→ 指示内容: 「Given: Open the Feedback side tab」を含む行から項目の最後までを、一字一句変えずに出力してもらえますか？画像は解答に含めないでください。

============================================================

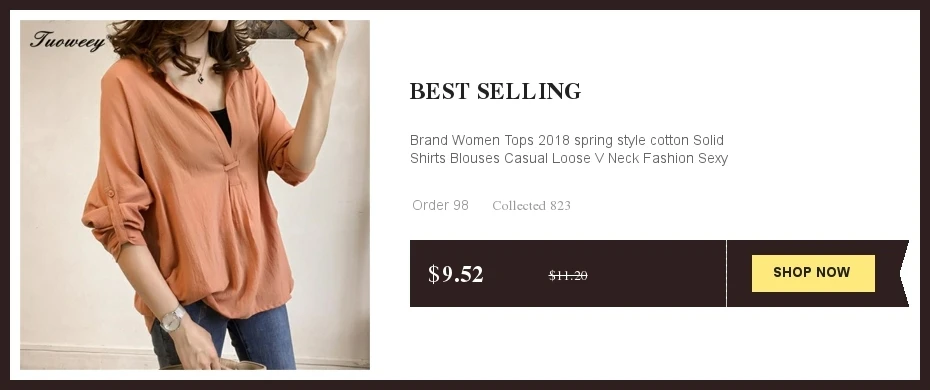Open the Brand Women Tops product title
This screenshot has width=930, height=390.
(x=568, y=149)
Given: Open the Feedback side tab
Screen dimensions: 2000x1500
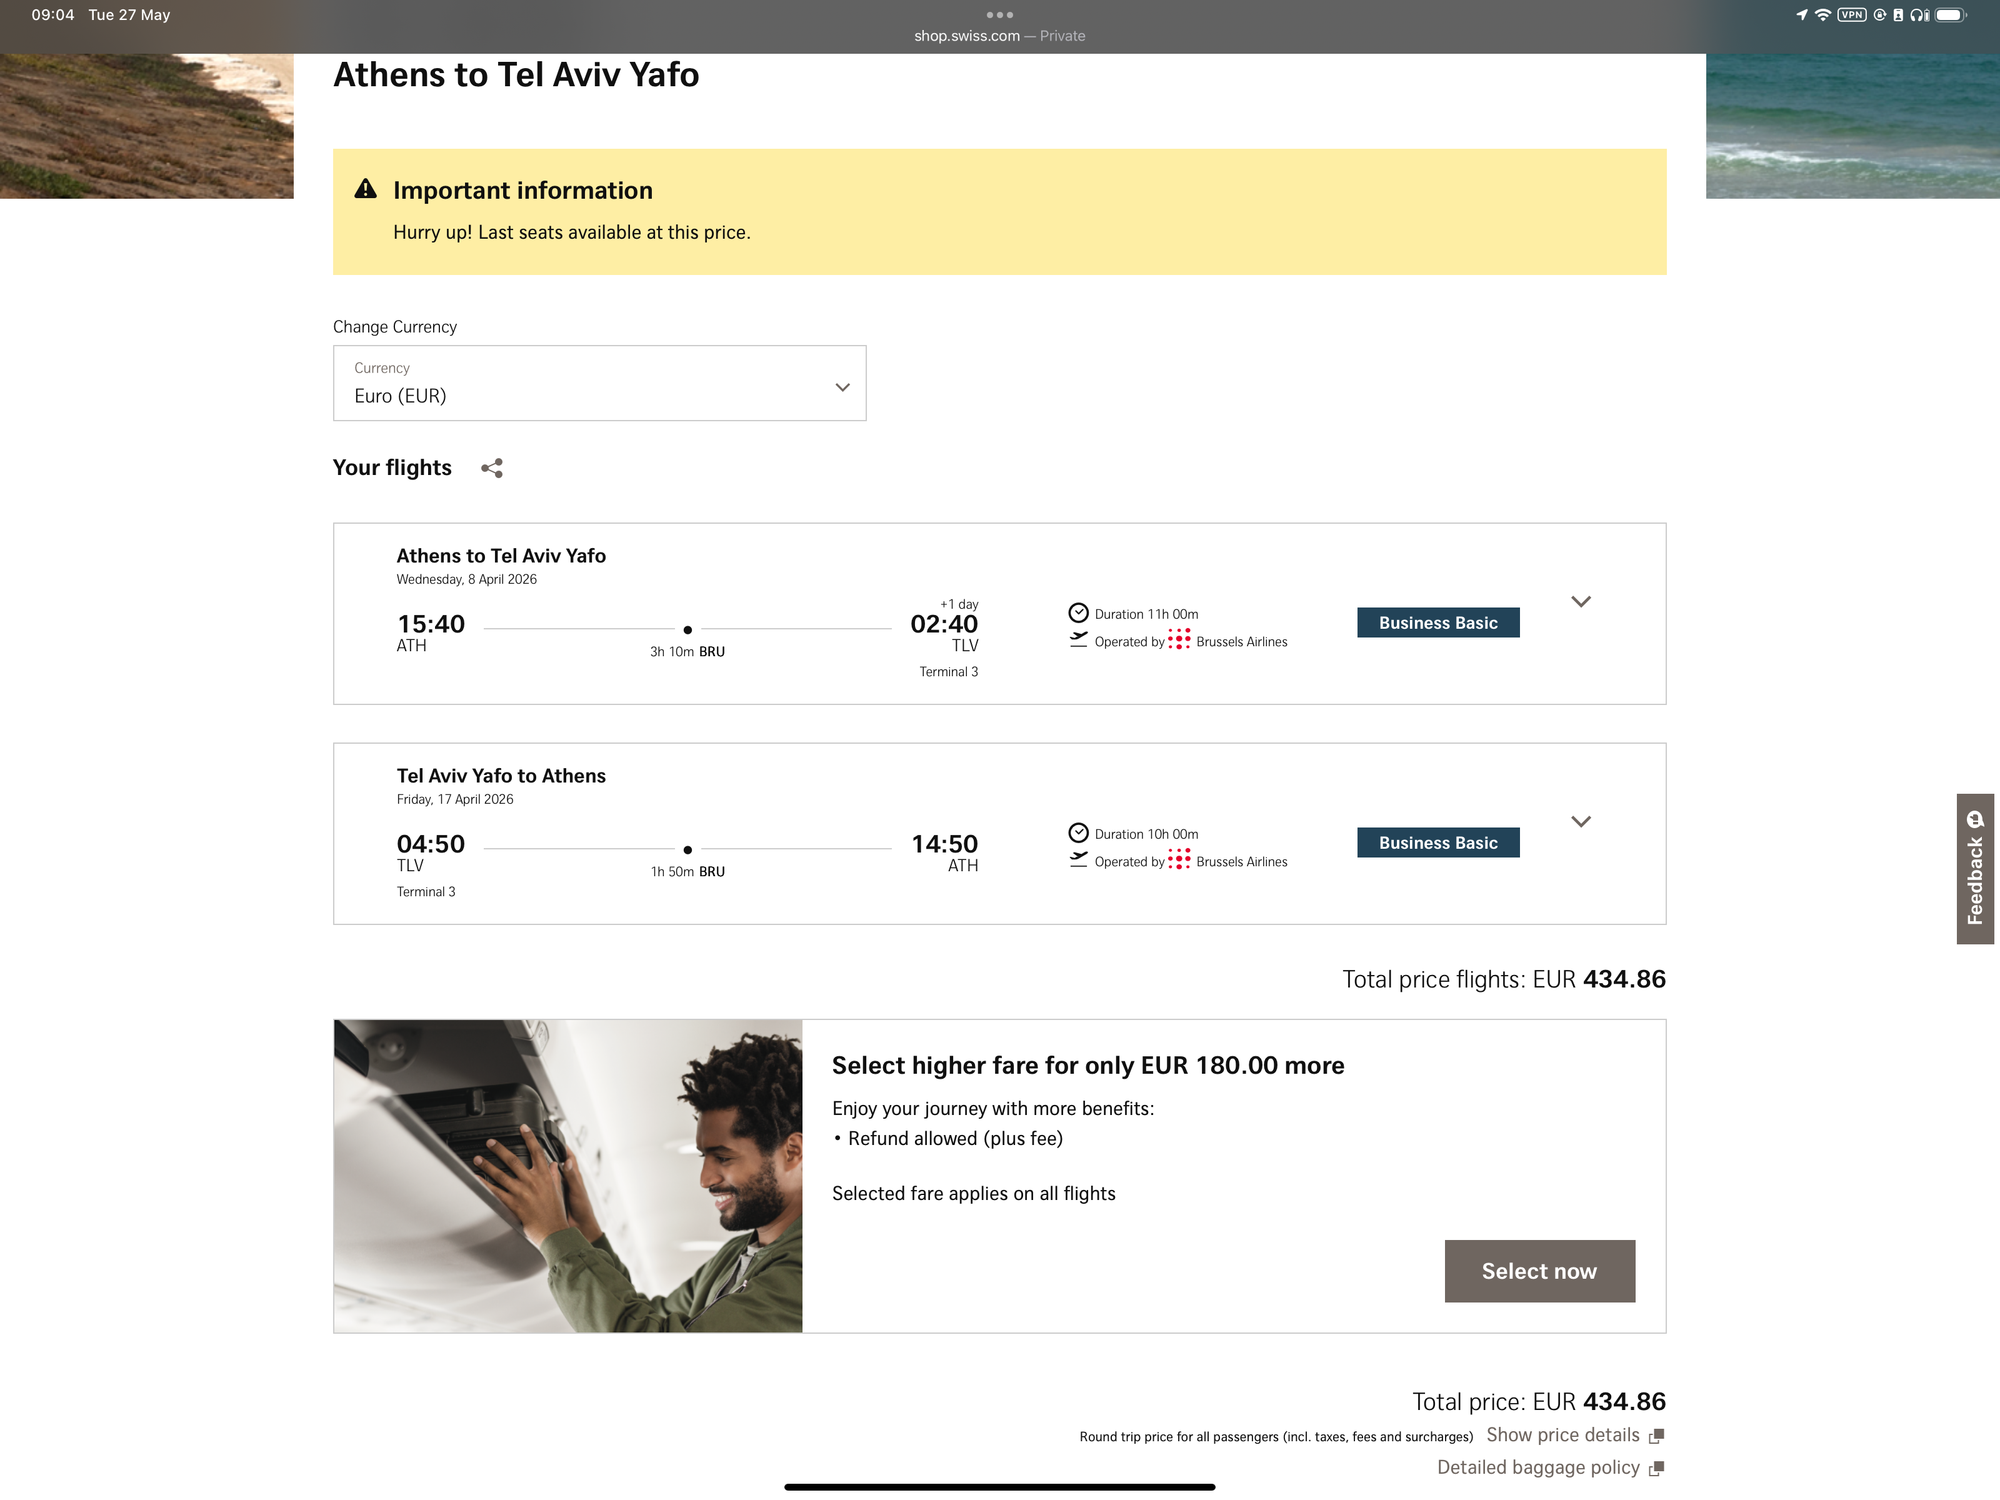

============================================================

→ 解答は以下:
Given: Open the Feedback side tab
Screen dimensions: 2000x1500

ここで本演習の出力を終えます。